On the flight to Athens, she is seated next to a man who is Greek, probably about twice her age. He’s short and unattractive, but they strike up a conversation for much of the flight, which means that he mostly tells her things about himself, and she reveals little about herself (other than what I have already mentioned). “Her neighbor,” i.e., seat neighbor, as she will call him for the rest of the story, is thrice married and thrice divorced, with several children along the way. He’s been well off, and though lately his finances are somewhat
reduced, he’s managed to hold on to his own boat. Before they deboard the plane, she provides him with her phone number, which means that she obviously hasn’t seen the last of him. Sure enough, within a day he calls her and asks if she’d like to go boating and swimming, and since she’s accepted the gig in Athens in part to do those kinds of activities, she says yes.

Soon, she meets other writers and friends—writers who appear to be blocked in their writing and consequently have turned to teaching. The topic frequently turns to failure. One of them, a Greek male she has known from the past, tells her, “The human capacity for self-delusion is apparently infinite—and if that is the case, how are we ever meant to know, except by existing in a state of absolute pessimism, that once again we are fooling ourselves?” Later, he will add of his nation, “Greece is a country that is on its knees and dying a slow and outlinecuskagonizing death,” perhaps a fitting analysis about what has happened to the country in the past few years. It’s a bleak picture, mirroring his own failures as a writer.

In two chapters, Faye describes the process she uses to engage her students, to get them to be perceptive and prepare them for their
writing. In the first meeting of the week, she tells her ten students to relate something they observed on their way to the class that day. Some of the results are uninteresting but others are entire stories in and of themselves. What she’s done is trick her students into relating the “outline” for what might eventually become a legitimate short story. The punch line at the end of this rollicking chapter is the tenth student (a woman named Cassandra, with an increasing sour expression on her face) who has remained silent throughout the session, refusal to contribute to the discussion.

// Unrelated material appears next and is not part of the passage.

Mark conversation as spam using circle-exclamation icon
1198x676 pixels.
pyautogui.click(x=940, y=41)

“She had been told that this was a class about learning to write, something that as far as she was aware involved using your imagination. She didn’t know what I thought had been achieved here, and she wasn’t all that interested in finding out. At least Ryan [Faye’s predecessor the week before], she said, had taught them something. She would be asking the organisers to refund her her money, and would make damn sure they got her feedback. I don’t know who you are, she said to me, getting to her feet and collecting her things, but I’ll tell you one thing, you’re a lousy teacher.”

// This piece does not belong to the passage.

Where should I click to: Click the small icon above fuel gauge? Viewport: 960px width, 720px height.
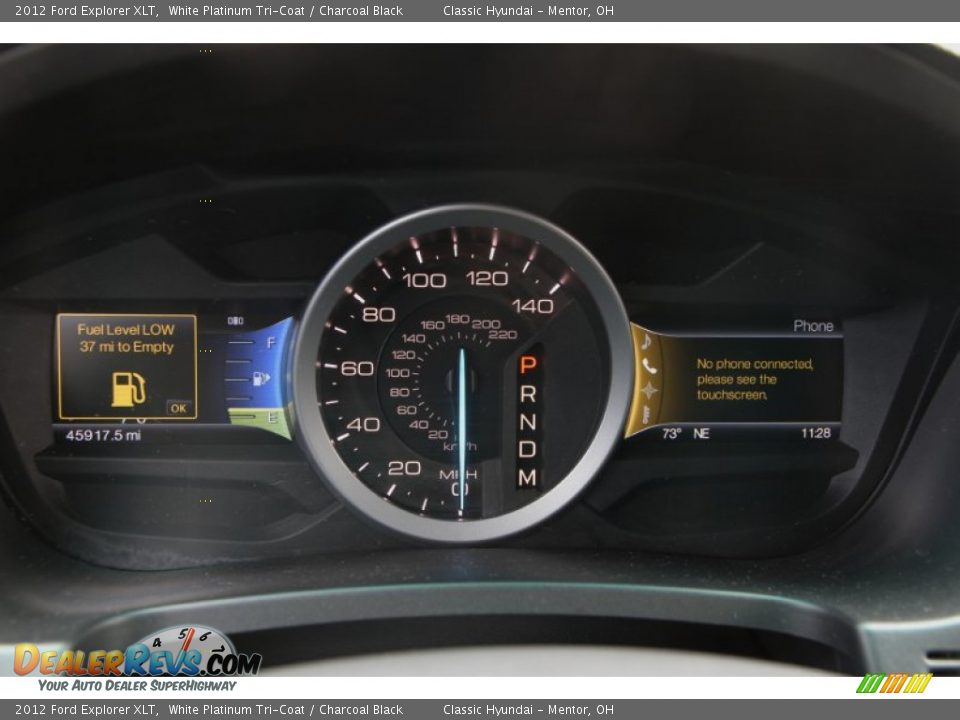[x=236, y=321]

The second classroom chapter is even funnier than the first. In between these two, Faye goes boating and swimming with her “neighbor” two more times and she has some of the funniest conversations with other writers that I have ever read. (Apparently quite a few of them have been imported into Athens for similar assignments.) A woman poet describes the poetry reading she gave the night before, attended by six people. “One of the six, she added, glancing up, was a man who came to nearly every public appearance she gave, and would sit in the front row making faces at her. This had been happening for several years now. She would look up from her lectern, not just in Athens but in other cities that are quite far away, and there he would be right in front of her, sticking his tongue out and making rude signs.”

Faye’s details of these conversations with others (both her students and other writers) are often priceless, and her observations provide two of the hallmarks of great writers: the ability to listen and the ability to observe. At the end of the week, while she is still getting ready to catch her flight back to England, her successor for the next week arrives before she has yet left the house where she has been staying. That person, she tells us, “was an attenuated, whey-faced, corkscrew-haired person somewhere in her forties, with an unusually long neck and rather small head, like that of a goose.”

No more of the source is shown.